Hey everyone, I thought I should share this with you.
Seeing as how I earlier penned an elegy to hope in the wake of this historic moment, ("Good, and Now Back to Work"), I thought I would take you back, a mere seven years, to see the words I penned on September 12, 2001.
The contrast between that day--and the fear and dread that surrounded my every thought, and which I expressed via a letter of sorts to my daughter who was only 10 weeks old at the time--and today is alarming. To think that my wife and I had just brought this child into the world, only to see such a tragedy occur so early in her life (and to then witness the carnage we unleashed in supposed "revenge") was, at the time, almost paralyzing for me. But here we are, and that child is now 7, and her sister is 5, and their father and mother are filled with a very different set of emotions. It is as if an entire generation has passed, and yet it has only been about 2500 days. The oldest still mostly has her baby teeth, while the youngest hasn't even lost her first yet. In that short a period of time, history can turn...if we make it.
Anyway, now step into my time machine...
To My Baby Girl, After the Terror
September 12, 2001
I was not where I needed to be last night.
You my dear daughter, are only ten weeks old.
And last night, only your mother was able to hold you, and kiss you goodnight, and hug you, and wipe up your spit.
I was somewhere else.
Tonight too, I will call home, and speak to her. She who gave you life amid such hope and pain. And in the background, I will hear you cry, as if you know something is terribly wrong. Because babies can feel things to which the rest of us have long since been numbed.
And yet when I finally call I find you laughing, oblivious to the world, desiring nothing more than to reach out and bat at the soft dangling stars and moons that hang from your mobile.

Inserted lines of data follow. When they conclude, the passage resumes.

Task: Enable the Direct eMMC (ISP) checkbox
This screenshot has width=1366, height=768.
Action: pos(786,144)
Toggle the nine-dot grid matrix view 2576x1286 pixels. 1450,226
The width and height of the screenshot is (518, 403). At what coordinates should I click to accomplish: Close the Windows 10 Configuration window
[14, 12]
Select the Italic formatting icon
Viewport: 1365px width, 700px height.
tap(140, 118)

I sigh a deep sigh of relief, the air escaping my lungs and signifying recognition that ten-week-old babies do not, in fact, understand mass death. You have only begun, indeed, to understand your own life.
It is your parents who must impose upon your innocent world, bearing the truth that one day mommy or daddy may leave for work and not come back. It is your parents who must impose upon your world, risking the permanent alteration of your smiling, drooling face, which face we now find ourselves viewing through the bitter tears of our own disillusionment.
It is your parents who must explain, not now but when you are old enough to understand, our nation's talk of massive retaliation, and hunting down those responsible for mass death, and inflicting upon them some more mass death, to convince still others, once and for all, that mass death really doesn't pay,
How many people can they kill? Can we kill? "Kill 'em all, let God sort 'em out." That's what the bumper sticker prophets say.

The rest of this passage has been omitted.